No one really knows why the traditional reading for Yom Kippur afternoon was chosen. Why would anyone want to read Leviticus 18, the long list of, how do I put this delicately, romantic restrictions of those with whom one should not become involved. Even, um, temporarily. Some valiantly try to give reasons for that selection: it is read now because it is important, and everyone is at services! Well, no comment. Or it is read because, while we are on a lofty spiritual plane now, we should remind ourselves not to return to our animal instincts after Yom Kippur is over. It is a puzzle.

Our movement has chosen, however, the very next chapter of Leviticus as our reading of the afternoon of Yom Kippur. It is the Holiness Code, invoking the principle of imitatio Dei, the imitation of God: “You shall be holy, for I, the Eternal God, am holy.” And that holiness manifests, apparently, most vividly through the way we lead our lives—through our ethical conduct, and our moral behavior.

Since I spoke of one important verse in my D’var Torah this morning, I will focus on one additional, also famous verse, now. It is a verse so different from what we usually think of as the book of Leviticus Yom Kippur Morning 5774 September 14, 2013 (ours) that one pastor I heard of simply denied that it was here. But there it is, in the middle of the book dealing with priestly purity, the words “V’ahavta l’reyecha kamocha. You shall love your neighbor as yourself.”
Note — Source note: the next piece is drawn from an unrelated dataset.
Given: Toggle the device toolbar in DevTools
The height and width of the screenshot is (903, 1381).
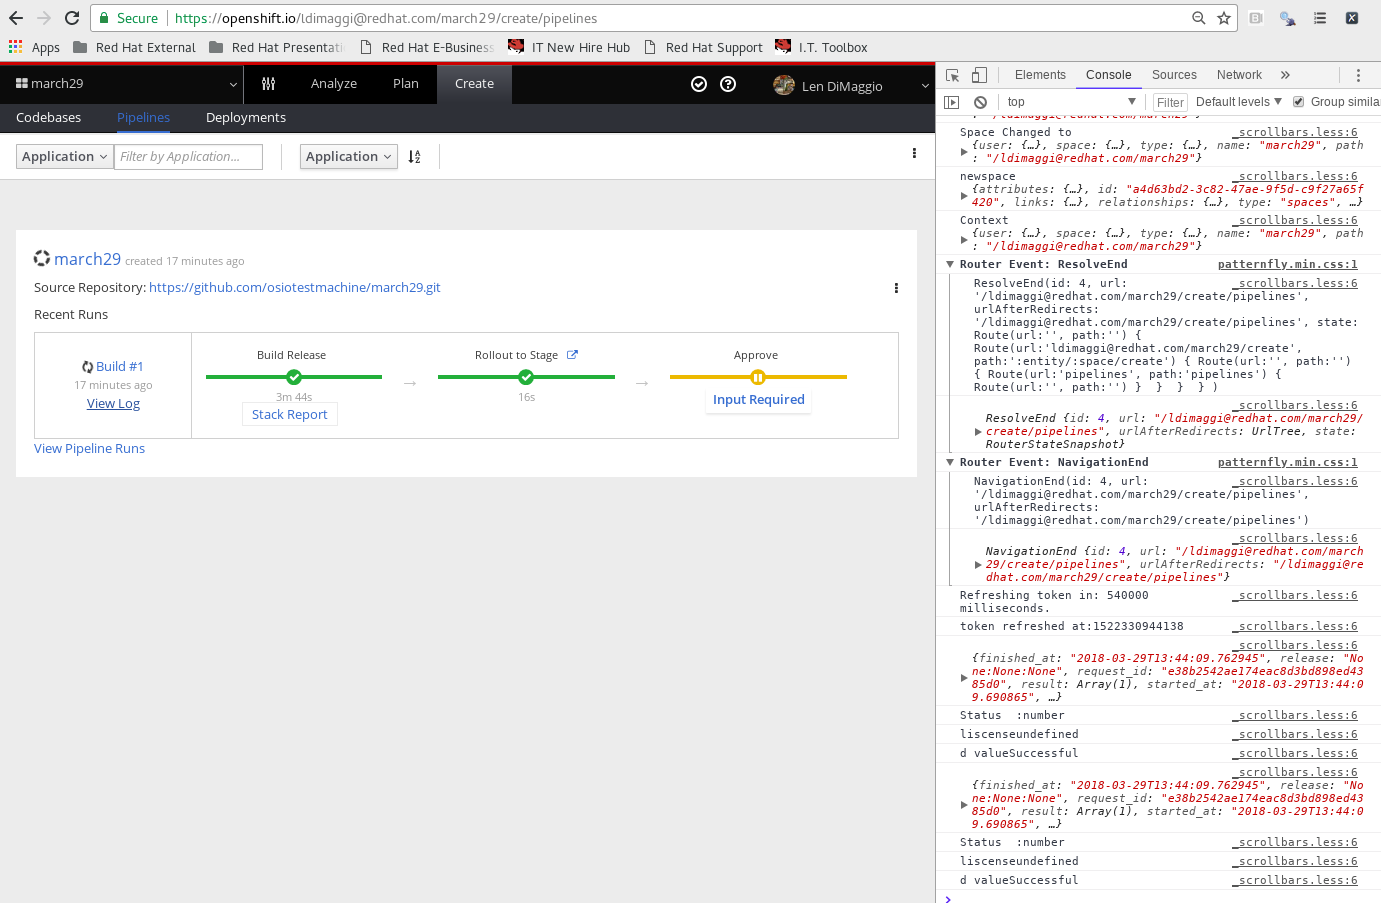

Lofty words, of universal care and connection. And yet, never underestimate the power of extremists to take the most lofty sentiments, and twist them to their own ends. How is it that ultra-Orthodox Jews sometimes read this verse? Not: “love your neighbor as you love yourself,” but, rather, “love your neighbor who is like you,” which they then interpret as “love your neighbors if they are like you,” thus taking some of the most profoundly loving words in the entire Hebrew Bible and using them as an excuse to distance themselves, if not actually hate, those who are different. Exactly the opposite, I believe, of what these words mean… or what they should mean.

So this afternoon I ask you: who is it that you think of as your neighbor? Who is it that is included in the range of your care and concern, the scope of your sense of connection? Can we build on these words, and create an expanding circle, from self, to family, to neighbors, to community, to country, to humanity, to all creatures of the world? Can we use our love of self as a springboard, a base, a platform from which love will spread, not one which defines its parameters and limitations? Can we love those who are different, until we are able to say we feel connected with everyone, and everything in the world? Not equally, not in the same measure, but know that feeling, and then we can understand why this famous verse, and many of the verses here, end with two additional words: “Ani Adonai. I am the Eternal.” A connection with all, comes from the Creator of all, or the One who holds all within a Divine embrace. For Judaism, no less than for any other religions, love leads us to God.